Even with that in effect, I still think Stake Land was bad. This is a zombie apocalypse movie, they just call the zombies vampires. Why? I don’t know. Apparently vampires are mindless killing machines capable of using only the “lizard part of their brain.” Oh, aside from the main bad guy, who somehow became a “thinking vamp” for no reason that holds any water. Otherwise, these are just the fast zombies from the updated Dawn of the Dead with sharp incisors.

This is Zombieland without a sense of humor or any characters to care about.

The writing is especially bad. Cliches abound, the dialogue is awful, the villainous Brotherhood is poorly drawn, and the vampires operate with almost no internal logic outside of “wouldn’t it be cool if…”
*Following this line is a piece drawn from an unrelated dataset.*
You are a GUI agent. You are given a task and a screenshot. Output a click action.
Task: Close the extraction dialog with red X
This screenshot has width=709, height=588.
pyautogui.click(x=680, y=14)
Narration is used to bypass any attempts at genuine character development. For example, we are supposed to feel like a group of survivors is a family, not because of a single moment where that seems to be the case, but because our narrator told us it was true. And not just any narration, but the sort that feels like prose from the bad, overwritten novel a struggling author is writing in the middle of a movie about a struggling writer.

Don’t get me wrong, there are great films that have flimsy characters, or empty stories, or rehash old cliches. This just isn’t one of them.

Will I Ever Watch It Again? I barely made it through the first time.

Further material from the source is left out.